### Supplied material ###

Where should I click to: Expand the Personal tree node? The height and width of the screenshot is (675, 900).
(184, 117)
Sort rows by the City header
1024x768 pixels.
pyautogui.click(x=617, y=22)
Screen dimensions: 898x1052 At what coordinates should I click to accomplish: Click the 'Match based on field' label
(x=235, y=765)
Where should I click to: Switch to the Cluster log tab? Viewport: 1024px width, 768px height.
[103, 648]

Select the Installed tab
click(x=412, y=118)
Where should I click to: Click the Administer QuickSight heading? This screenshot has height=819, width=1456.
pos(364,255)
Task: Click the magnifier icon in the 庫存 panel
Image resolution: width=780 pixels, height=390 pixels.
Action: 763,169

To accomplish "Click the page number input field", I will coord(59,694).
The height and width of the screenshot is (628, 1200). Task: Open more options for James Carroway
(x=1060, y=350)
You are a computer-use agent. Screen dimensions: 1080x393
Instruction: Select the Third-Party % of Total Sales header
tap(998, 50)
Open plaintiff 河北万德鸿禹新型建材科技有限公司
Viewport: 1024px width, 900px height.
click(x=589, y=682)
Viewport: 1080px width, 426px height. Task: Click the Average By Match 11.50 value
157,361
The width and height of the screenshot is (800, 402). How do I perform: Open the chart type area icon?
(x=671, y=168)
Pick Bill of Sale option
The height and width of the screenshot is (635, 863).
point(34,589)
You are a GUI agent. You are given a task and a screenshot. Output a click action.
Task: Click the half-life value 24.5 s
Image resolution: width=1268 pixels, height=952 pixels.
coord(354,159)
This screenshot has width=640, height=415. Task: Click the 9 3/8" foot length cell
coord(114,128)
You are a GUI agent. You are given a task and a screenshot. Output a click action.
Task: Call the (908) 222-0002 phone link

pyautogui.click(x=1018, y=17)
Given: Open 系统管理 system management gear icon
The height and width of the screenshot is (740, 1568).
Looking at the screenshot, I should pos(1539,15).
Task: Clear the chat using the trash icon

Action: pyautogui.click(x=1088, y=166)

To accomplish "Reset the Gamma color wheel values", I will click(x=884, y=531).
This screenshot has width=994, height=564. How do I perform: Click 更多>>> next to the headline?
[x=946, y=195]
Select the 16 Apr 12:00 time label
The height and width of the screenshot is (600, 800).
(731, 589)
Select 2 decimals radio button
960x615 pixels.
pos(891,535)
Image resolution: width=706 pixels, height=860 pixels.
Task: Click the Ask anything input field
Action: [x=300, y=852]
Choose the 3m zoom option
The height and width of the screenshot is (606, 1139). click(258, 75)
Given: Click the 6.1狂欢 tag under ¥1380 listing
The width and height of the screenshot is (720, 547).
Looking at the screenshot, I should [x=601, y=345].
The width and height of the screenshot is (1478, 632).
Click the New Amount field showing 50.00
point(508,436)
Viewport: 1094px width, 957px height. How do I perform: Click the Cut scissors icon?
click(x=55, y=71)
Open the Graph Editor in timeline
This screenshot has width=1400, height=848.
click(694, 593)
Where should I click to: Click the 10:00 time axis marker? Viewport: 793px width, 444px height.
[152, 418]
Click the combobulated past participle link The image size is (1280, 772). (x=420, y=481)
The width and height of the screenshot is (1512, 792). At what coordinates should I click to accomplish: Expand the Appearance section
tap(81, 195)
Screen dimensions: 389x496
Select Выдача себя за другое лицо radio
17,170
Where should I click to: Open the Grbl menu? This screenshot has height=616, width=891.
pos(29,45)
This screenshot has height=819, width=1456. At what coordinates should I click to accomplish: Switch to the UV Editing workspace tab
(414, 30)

###

## What needs to be done
Write out every line of the entries above exactly as it appears, with nothing changed or left out.

## Expected answer
Where should I click to: Expand the Personal tree node? The height and width of the screenshot is (675, 900).
(184, 117)
Sort rows by the City header
1024x768 pixels.
pyautogui.click(x=617, y=22)
Screen dimensions: 898x1052 At what coordinates should I click to accomplish: Click the 'Match based on field' label
(x=235, y=765)
Where should I click to: Switch to the Cluster log tab? Viewport: 1024px width, 768px height.
[103, 648]

Select the Installed tab
click(x=412, y=118)
Where should I click to: Click the Administer QuickSight heading? This screenshot has height=819, width=1456.
pos(364,255)
Task: Click the magnifier icon in the 庫存 panel
Image resolution: width=780 pixels, height=390 pixels.
Action: 763,169

To accomplish "Click the page number input field", I will coord(59,694).
The height and width of the screenshot is (628, 1200). Task: Open more options for James Carroway
(x=1060, y=350)
You are a computer-use agent. Screen dimensions: 1080x393
Instruction: Select the Third-Party % of Total Sales header
tap(998, 50)
Open plaintiff 河北万德鸿禹新型建材科技有限公司
Viewport: 1024px width, 900px height.
click(x=589, y=682)
Viewport: 1080px width, 426px height. Task: Click the Average By Match 11.50 value
157,361
The width and height of the screenshot is (800, 402). How do I perform: Open the chart type area icon?
(x=671, y=168)
Pick Bill of Sale option
The height and width of the screenshot is (635, 863).
point(34,589)
You are a GUI agent. You are given a task and a screenshot. Output a click action.
Task: Click the half-life value 24.5 s
Image resolution: width=1268 pixels, height=952 pixels.
coord(354,159)
This screenshot has width=640, height=415. Task: Click the 9 3/8" foot length cell
coord(114,128)
You are a GUI agent. You are given a task and a screenshot. Output a click action.
Task: Call the (908) 222-0002 phone link

pyautogui.click(x=1018, y=17)
Given: Open 系统管理 system management gear icon
The height and width of the screenshot is (740, 1568).
Looking at the screenshot, I should pos(1539,15).
Task: Clear the chat using the trash icon

Action: pyautogui.click(x=1088, y=166)

To accomplish "Reset the Gamma color wheel values", I will click(x=884, y=531).
This screenshot has width=994, height=564. How do I perform: Click 更多>>> next to the headline?
[x=946, y=195]
Select the 16 Apr 12:00 time label
The height and width of the screenshot is (600, 800).
(731, 589)
Select 2 decimals radio button
960x615 pixels.
pos(891,535)
Image resolution: width=706 pixels, height=860 pixels.
Task: Click the Ask anything input field
Action: [x=300, y=852]
Choose the 3m zoom option
The height and width of the screenshot is (606, 1139). click(258, 75)
Given: Click the 6.1狂欢 tag under ¥1380 listing
The width and height of the screenshot is (720, 547).
Looking at the screenshot, I should [x=601, y=345].
The width and height of the screenshot is (1478, 632).
Click the New Amount field showing 50.00
point(508,436)
Viewport: 1094px width, 957px height. How do I perform: Click the Cut scissors icon?
click(x=55, y=71)
Open the Graph Editor in timeline
This screenshot has width=1400, height=848.
click(694, 593)
Where should I click to: Click the 10:00 time axis marker? Viewport: 793px width, 444px height.
[152, 418]
Click the combobulated past participle link The image size is (1280, 772). (x=420, y=481)
The width and height of the screenshot is (1512, 792). At what coordinates should I click to accomplish: Expand the Appearance section
tap(81, 195)
Screen dimensions: 389x496
Select Выдача себя за другое лицо radio
17,170
Where should I click to: Open the Grbl menu? This screenshot has height=616, width=891.
pos(29,45)
This screenshot has height=819, width=1456. At what coordinates should I click to accomplish: Switch to the UV Editing workspace tab
(414, 30)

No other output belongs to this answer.